> [Record set]:
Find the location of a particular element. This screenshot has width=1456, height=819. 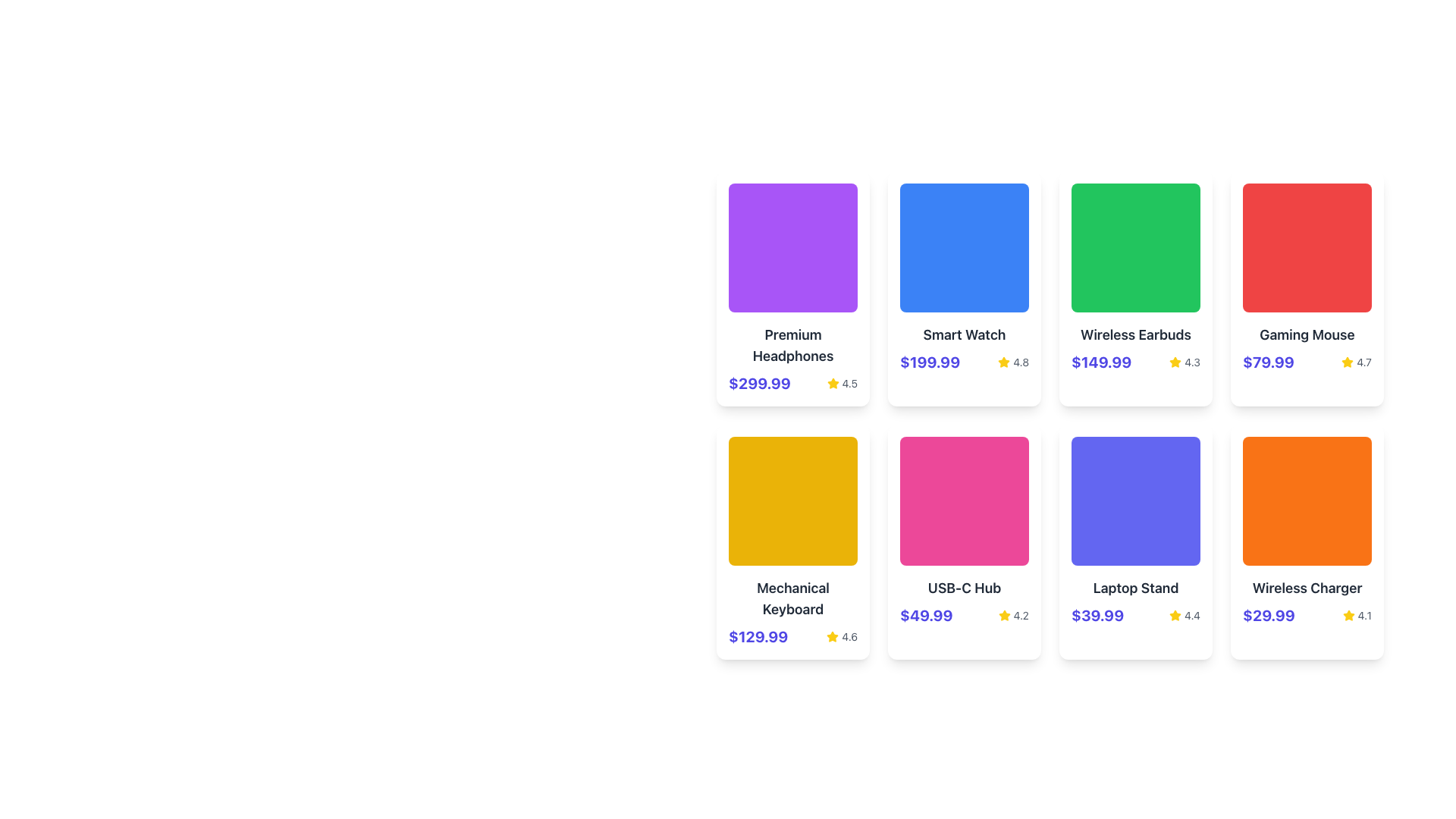

the product name heading displayed in the card structure located in the second column of the first row, positioned beneath a blue rectangular graphic area is located at coordinates (964, 334).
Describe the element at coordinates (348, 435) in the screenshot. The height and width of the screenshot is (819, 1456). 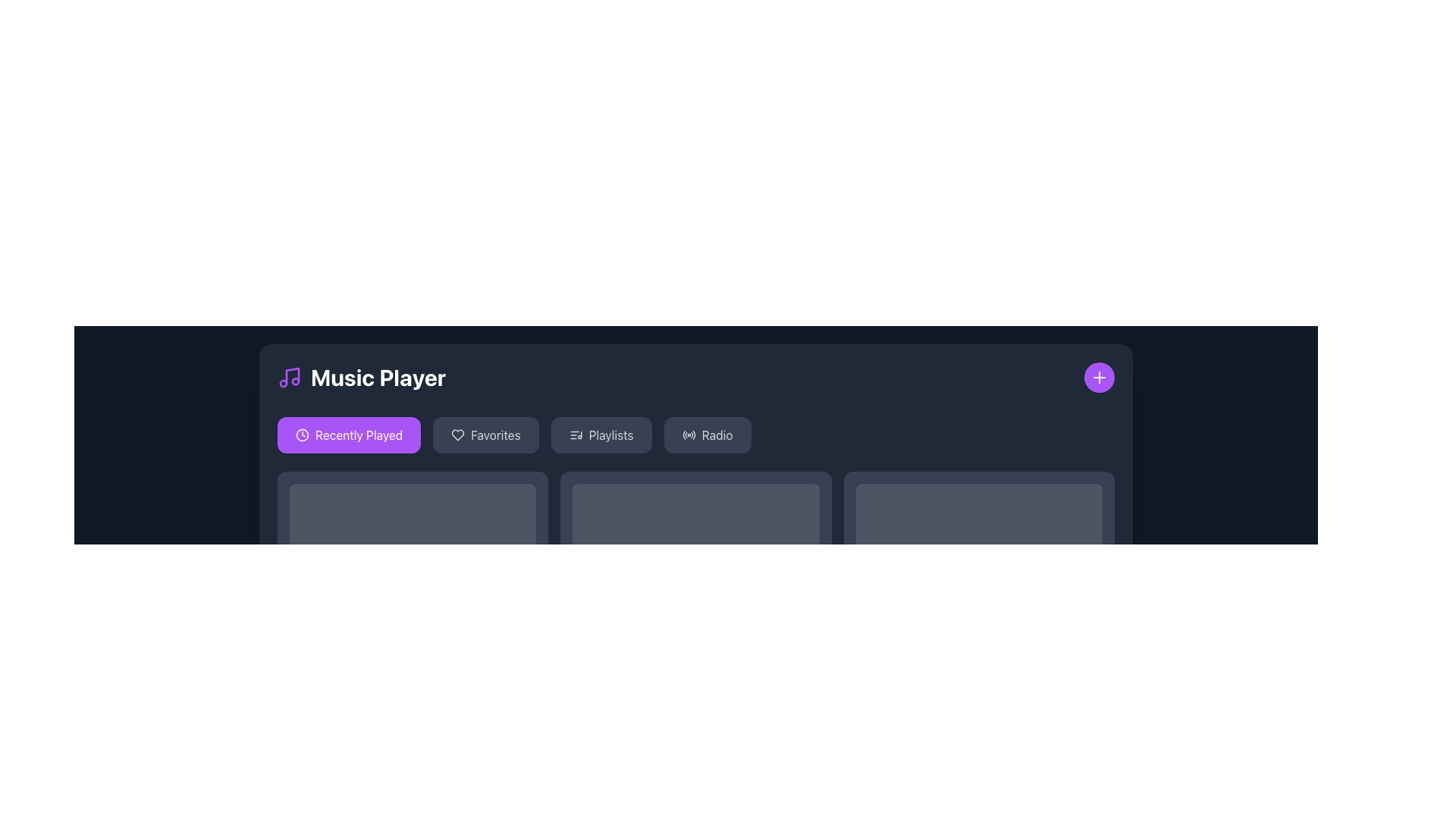
I see `the 'Recently Played' button, which is a purple rectangular button with rounded edges, containing a clock icon and the text 'Recently Played' in white` at that location.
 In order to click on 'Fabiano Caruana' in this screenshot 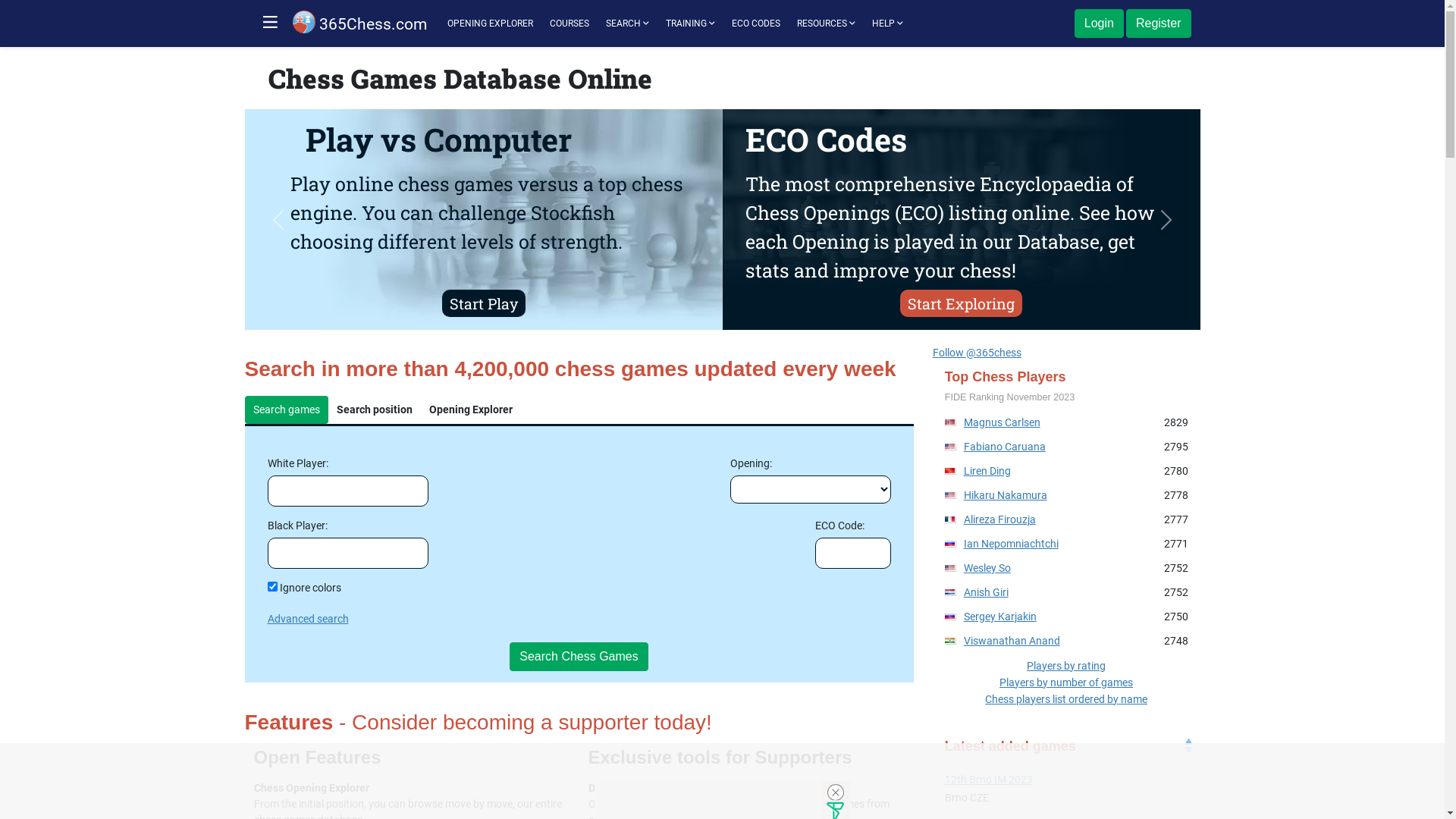, I will do `click(1004, 446)`.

> [Instructions for the task]: Transcribe the records from their start up to and including the line that contains "at that location.". Leave the pictures out of your answer.

> [Expected answer]:
Find the location of a particular element. This screenshot has width=1456, height=819. 

the product name heading displayed in the card structure located in the second column of the first row, positioned beneath a blue rectangular graphic area is located at coordinates (964, 334).
Describe the element at coordinates (348, 435) in the screenshot. The height and width of the screenshot is (819, 1456). 
I see `the 'Recently Played' button, which is a purple rectangular button with rounded edges, containing a clock icon and the text 'Recently Played' in white` at that location.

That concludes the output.